Two Major Internet Data Breaches

Someone's been rerouting traffic from the internet information fire hose.  From Wired:
In 2008, two security researchers at the DefCon hacker conference demonstrated a massive security vulnerability in the worldwide internet traffic-routing system — a vulnerability so severe that it could allow intelligence agencies, corporate spies or criminals to intercept massive amounts of data, or even tamper with it on the fly.
The traffic hijack, they showed, could be done in such a way that no one would notice because the attackers could simply re-route the traffic to a router they controlled, then forward it to its intended destination once they were done with it, leaving no one the wiser about what had occurred.
Now, five years later, this is exactly what has occurred. Earlier this year, researchers say, someone mysteriously hijacked internet traffic headed to government agencies, corporate offices and other recipients in the U.S. and elsewhere and redirected it to Belarus and Iceland, before sending it on its way to its legitimate destinations. They did so repeatedly over several months. But luckily someone did notice.

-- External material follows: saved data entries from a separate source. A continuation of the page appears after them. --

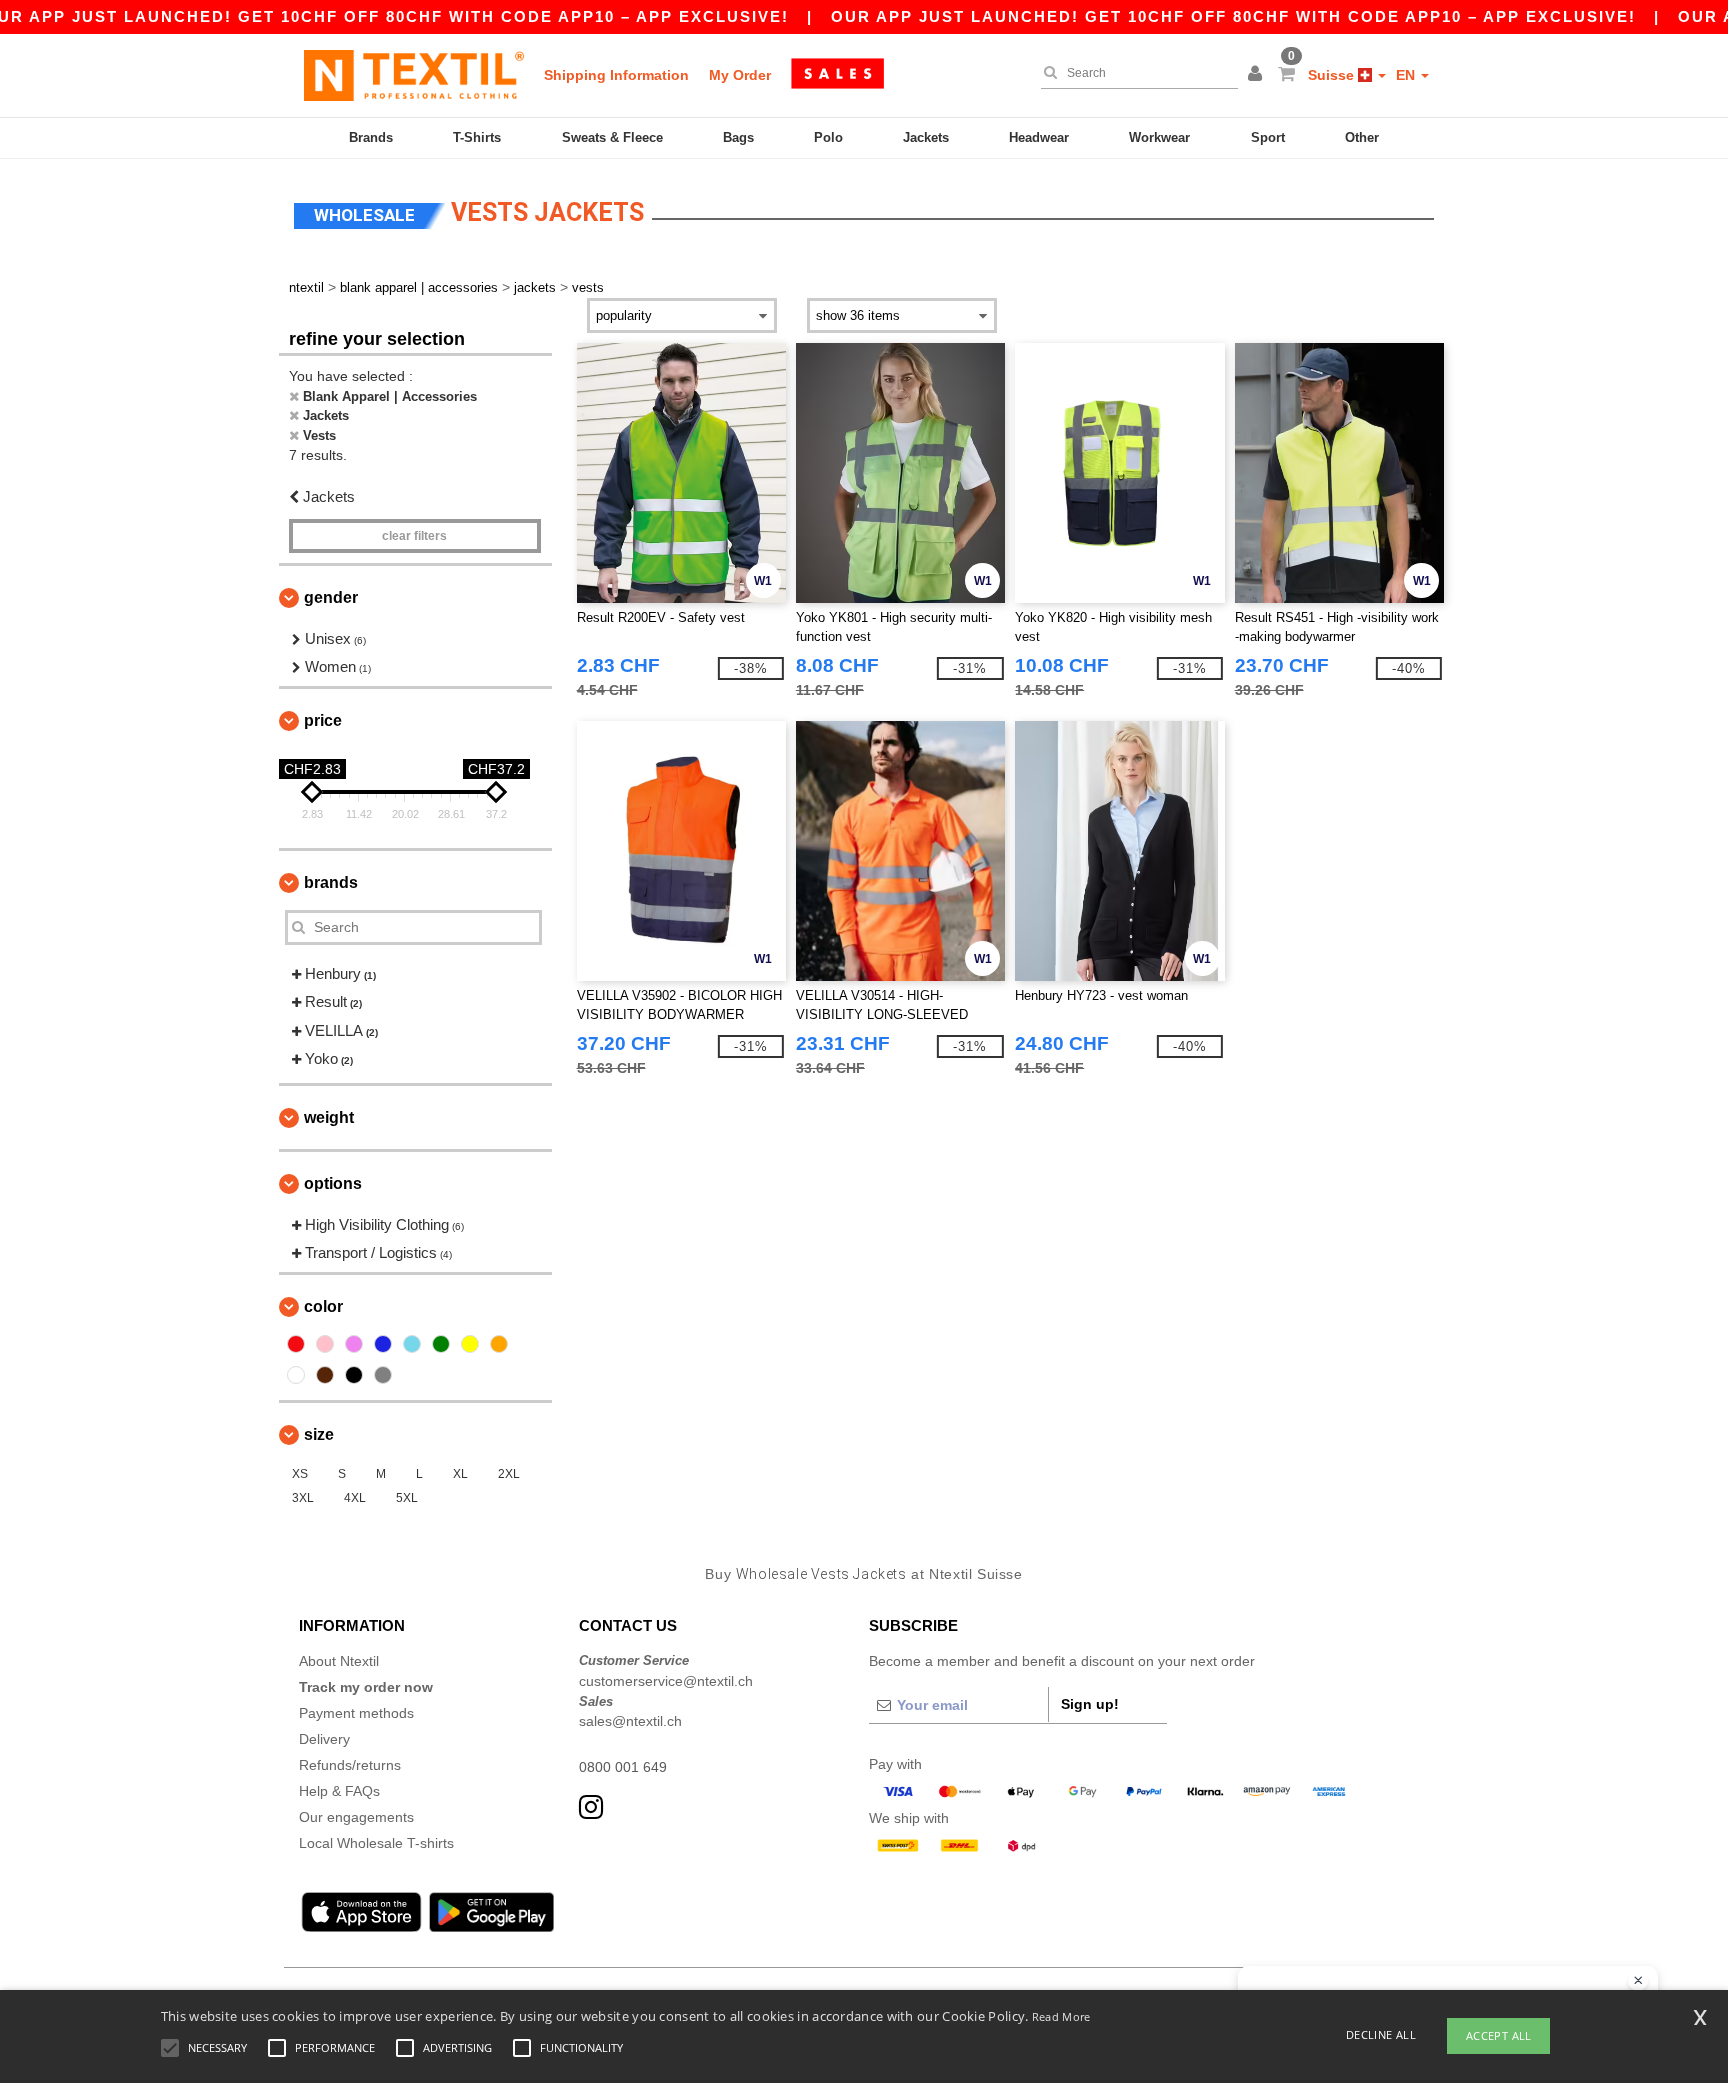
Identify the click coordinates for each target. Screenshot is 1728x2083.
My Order (740, 75)
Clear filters (414, 536)
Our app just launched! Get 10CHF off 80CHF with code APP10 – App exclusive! (1233, 16)
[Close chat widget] (1638, 1981)
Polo (828, 137)
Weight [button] (329, 1117)
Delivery (324, 1739)
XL (460, 1474)
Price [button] (323, 720)
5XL (407, 1498)
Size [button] (319, 1434)
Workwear (1159, 137)
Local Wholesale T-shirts (376, 1843)
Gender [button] (331, 597)
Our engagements (356, 1817)
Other (1362, 137)
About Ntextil (339, 1661)
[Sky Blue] (412, 1344)
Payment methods (356, 1713)
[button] (1258, 75)
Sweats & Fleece (612, 137)
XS (300, 1474)
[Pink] (325, 1344)
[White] (296, 1375)
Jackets (926, 137)
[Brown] (325, 1375)
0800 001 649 (623, 1767)
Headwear (1039, 137)
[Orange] (499, 1344)
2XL (509, 1474)
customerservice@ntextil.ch (666, 1681)
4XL (355, 1498)
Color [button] (323, 1306)
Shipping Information (616, 75)
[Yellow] (470, 1344)
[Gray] (383, 1375)
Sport (1268, 137)
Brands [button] (331, 882)
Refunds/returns (350, 1765)
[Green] (441, 1344)
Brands (371, 137)
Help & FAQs (339, 1791)
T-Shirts (477, 137)
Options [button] (333, 1183)
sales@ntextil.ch (630, 1721)
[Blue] (383, 1344)
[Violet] (354, 1344)
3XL (303, 1498)
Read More (1061, 2016)
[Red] (296, 1344)
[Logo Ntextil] (414, 75)
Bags (738, 137)
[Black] (354, 1375)
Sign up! (1090, 1704)
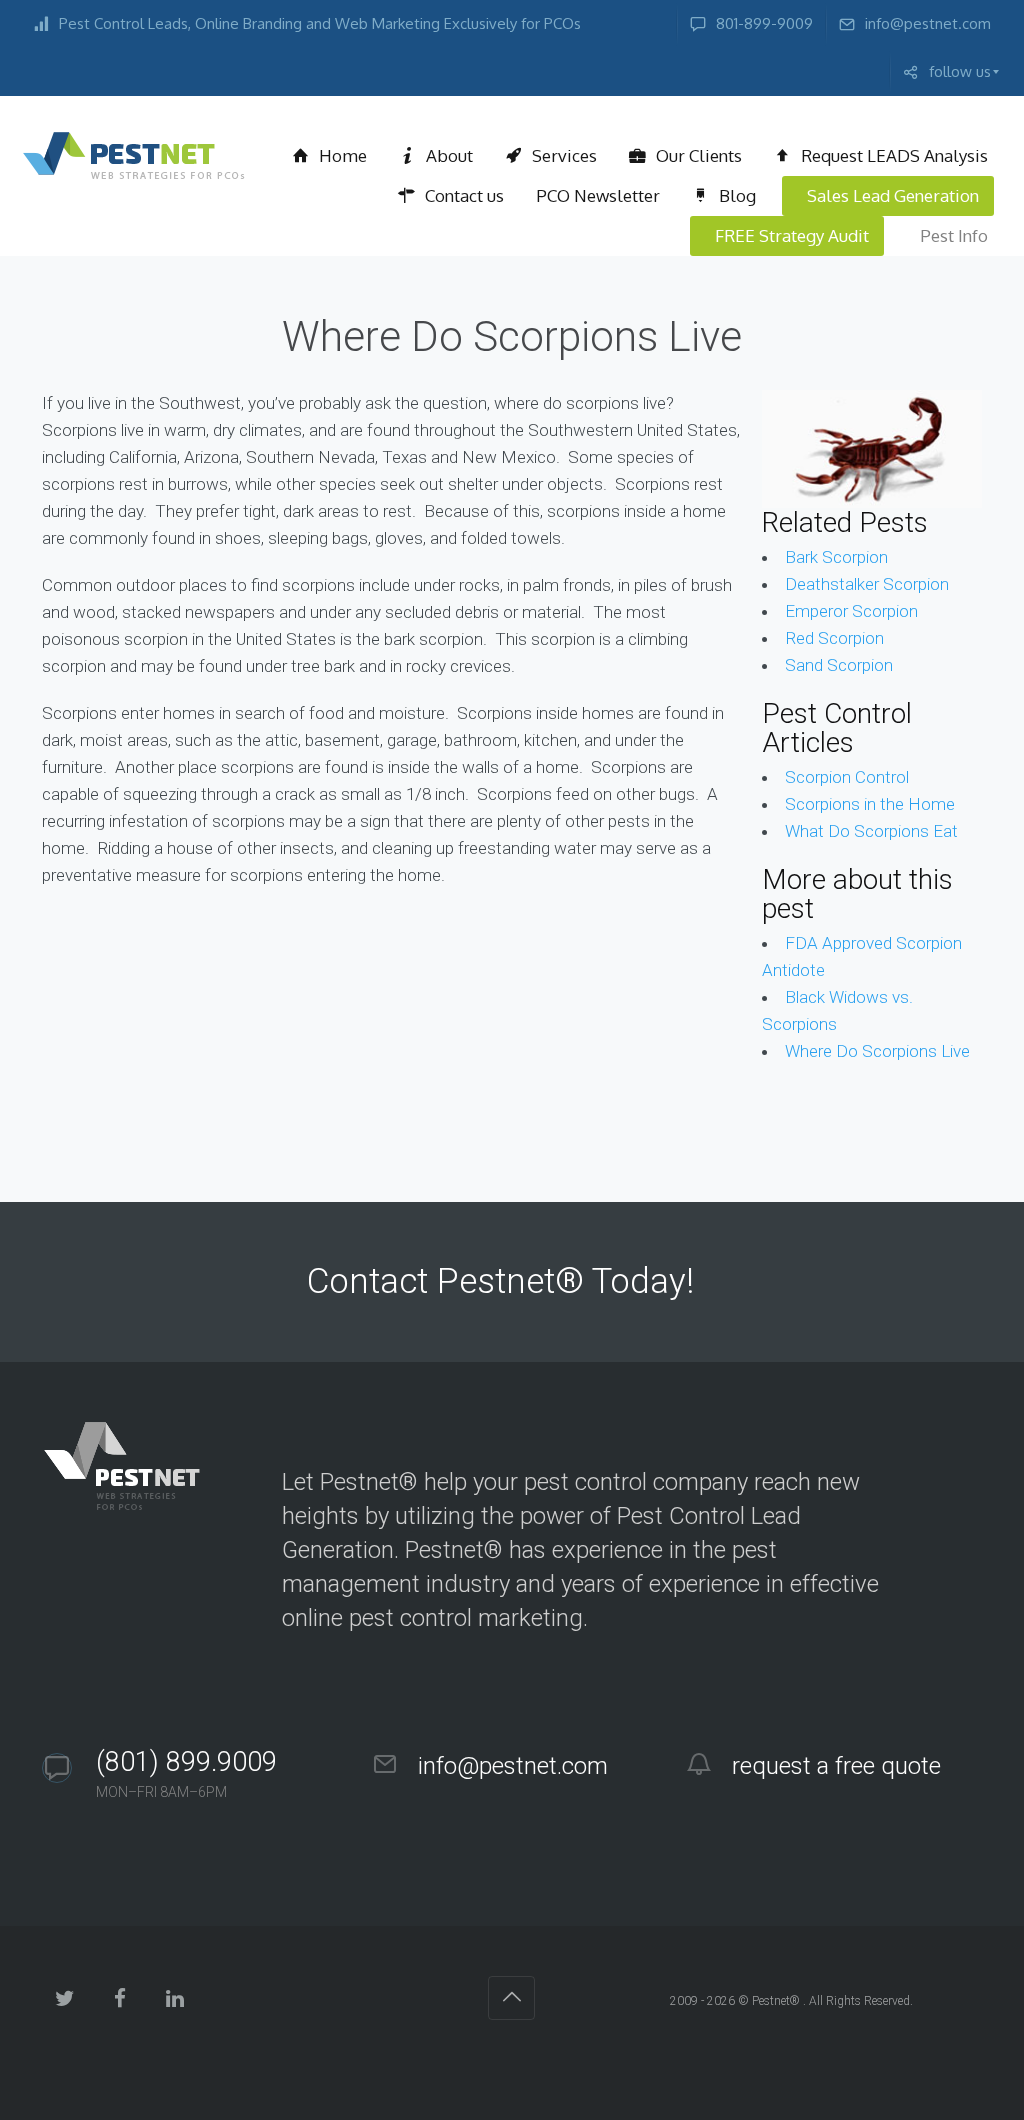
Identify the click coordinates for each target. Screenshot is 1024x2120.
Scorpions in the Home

What the surveillance state security hysterics fail to understand is that any breach of informational security in the name of security makes everyone less secure on the internet. In related news, 2 million passwords have been compromised from some of the biggest names in the tech industry:
Hackers have stolen usernames and passwords for nearly two million accounts at Facebook, Google, Twitter, Yahoo and others, according to a report released this week.

The massive data breach was a result of keylogging software maliciously installed on an untold number of computers around the world, researchers at cybersecurity firm Trustwave said. The virus was capturing log-in credentials for key websites over the past month and sending those usernames and passwords to a server controlled by the hackers.